### 练习要求
把下面各行中的“dropdown”都换成“pull-down”，其余文字一个不改，全部重写出来。

### 所给数据
· · ·

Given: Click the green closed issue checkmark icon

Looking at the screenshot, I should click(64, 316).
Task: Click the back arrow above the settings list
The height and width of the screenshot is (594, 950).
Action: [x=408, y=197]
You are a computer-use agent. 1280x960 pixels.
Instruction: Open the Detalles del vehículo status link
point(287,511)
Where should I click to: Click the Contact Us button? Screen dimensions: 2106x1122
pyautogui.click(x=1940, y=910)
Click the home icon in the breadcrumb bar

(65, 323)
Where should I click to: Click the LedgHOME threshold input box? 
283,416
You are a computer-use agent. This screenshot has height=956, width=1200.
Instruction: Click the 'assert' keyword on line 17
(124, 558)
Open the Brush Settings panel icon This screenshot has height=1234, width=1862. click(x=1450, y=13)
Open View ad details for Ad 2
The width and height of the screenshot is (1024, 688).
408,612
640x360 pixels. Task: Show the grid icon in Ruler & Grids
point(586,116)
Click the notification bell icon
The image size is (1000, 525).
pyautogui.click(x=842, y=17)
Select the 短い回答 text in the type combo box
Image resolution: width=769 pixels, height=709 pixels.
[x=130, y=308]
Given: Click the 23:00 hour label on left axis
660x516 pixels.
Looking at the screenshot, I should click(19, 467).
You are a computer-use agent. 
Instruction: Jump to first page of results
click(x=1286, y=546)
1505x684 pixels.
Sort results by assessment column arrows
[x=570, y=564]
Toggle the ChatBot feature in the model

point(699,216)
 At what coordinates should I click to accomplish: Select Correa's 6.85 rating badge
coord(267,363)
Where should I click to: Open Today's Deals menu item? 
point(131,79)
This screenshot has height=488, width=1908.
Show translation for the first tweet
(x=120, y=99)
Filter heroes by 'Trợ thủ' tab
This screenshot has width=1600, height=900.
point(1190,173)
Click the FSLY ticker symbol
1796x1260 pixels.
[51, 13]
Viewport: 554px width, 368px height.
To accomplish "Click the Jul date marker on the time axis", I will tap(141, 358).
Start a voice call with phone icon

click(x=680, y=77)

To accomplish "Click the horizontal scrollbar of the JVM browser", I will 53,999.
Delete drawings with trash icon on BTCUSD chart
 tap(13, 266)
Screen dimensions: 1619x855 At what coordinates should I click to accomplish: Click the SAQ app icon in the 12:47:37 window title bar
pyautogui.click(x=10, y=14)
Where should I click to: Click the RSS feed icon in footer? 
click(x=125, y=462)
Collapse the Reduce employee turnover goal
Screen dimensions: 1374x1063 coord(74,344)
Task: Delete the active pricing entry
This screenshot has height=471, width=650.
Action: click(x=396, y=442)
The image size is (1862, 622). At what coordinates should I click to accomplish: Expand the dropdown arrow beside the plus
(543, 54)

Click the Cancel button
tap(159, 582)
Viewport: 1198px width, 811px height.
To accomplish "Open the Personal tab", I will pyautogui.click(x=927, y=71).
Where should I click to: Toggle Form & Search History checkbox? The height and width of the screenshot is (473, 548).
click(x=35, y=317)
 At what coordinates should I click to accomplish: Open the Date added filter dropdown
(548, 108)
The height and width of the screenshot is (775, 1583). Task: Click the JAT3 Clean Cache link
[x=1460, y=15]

· · ·

### 完成结果
Given: Click the green closed issue checkmark icon

Looking at the screenshot, I should click(64, 316).
Task: Click the back arrow above the settings list
The height and width of the screenshot is (594, 950).
Action: [x=408, y=197]
You are a computer-use agent. 1280x960 pixels.
Instruction: Open the Detalles del vehículo status link
point(287,511)
Where should I click to: Click the Contact Us button? Screen dimensions: 2106x1122
pyautogui.click(x=1940, y=910)
Click the home icon in the breadcrumb bar

(65, 323)
Where should I click to: Click the LedgHOME threshold input box? 
283,416
You are a computer-use agent. This screenshot has height=956, width=1200.
Instruction: Click the 'assert' keyword on line 17
(124, 558)
Open the Brush Settings panel icon This screenshot has height=1234, width=1862. click(x=1450, y=13)
Open View ad details for Ad 2
The width and height of the screenshot is (1024, 688).
408,612
640x360 pixels. Task: Show the grid icon in Ruler & Grids
point(586,116)
Click the notification bell icon
The image size is (1000, 525).
pyautogui.click(x=842, y=17)
Select the 短い回答 text in the type combo box
Image resolution: width=769 pixels, height=709 pixels.
[x=130, y=308]
Given: Click the 23:00 hour label on left axis
660x516 pixels.
Looking at the screenshot, I should click(19, 467).
You are a computer-use agent. 
Instruction: Jump to first page of results
click(x=1286, y=546)
1505x684 pixels.
Sort results by assessment column arrows
[x=570, y=564]
Toggle the ChatBot feature in the model

point(699,216)
 At what coordinates should I click to accomplish: Select Correa's 6.85 rating badge
coord(267,363)
Where should I click to: Open Today's Deals menu item? 
point(131,79)
This screenshot has height=488, width=1908.
Show translation for the first tweet
(x=120, y=99)
Filter heroes by 'Trợ thủ' tab
This screenshot has width=1600, height=900.
point(1190,173)
Click the FSLY ticker symbol
1796x1260 pixels.
[51, 13]
Viewport: 554px width, 368px height.
To accomplish "Click the Jul date marker on the time axis", I will tap(141, 358).
Start a voice call with phone icon

click(x=680, y=77)

To accomplish "Click the horizontal scrollbar of the JVM browser", I will 53,999.
Delete drawings with trash icon on BTCUSD chart
 tap(13, 266)
Screen dimensions: 1619x855 At what coordinates should I click to accomplish: Click the SAQ app icon in the 12:47:37 window title bar
pyautogui.click(x=10, y=14)
Where should I click to: Click the RSS feed icon in footer? 
click(x=125, y=462)
Collapse the Reduce employee turnover goal
Screen dimensions: 1374x1063 coord(74,344)
Task: Delete the active pricing entry
This screenshot has height=471, width=650.
Action: click(x=396, y=442)
The image size is (1862, 622). At what coordinates should I click to accomplish: Expand the pull-down arrow beside the plus
(543, 54)

Click the Cancel button
tap(159, 582)
Viewport: 1198px width, 811px height.
To accomplish "Open the Personal tab", I will pyautogui.click(x=927, y=71).
Where should I click to: Toggle Form & Search History checkbox? The height and width of the screenshot is (473, 548).
click(x=35, y=317)
 At what coordinates should I click to accomplish: Open the Date added filter pull-down
(548, 108)
The height and width of the screenshot is (775, 1583). Task: Click the JAT3 Clean Cache link
[x=1460, y=15]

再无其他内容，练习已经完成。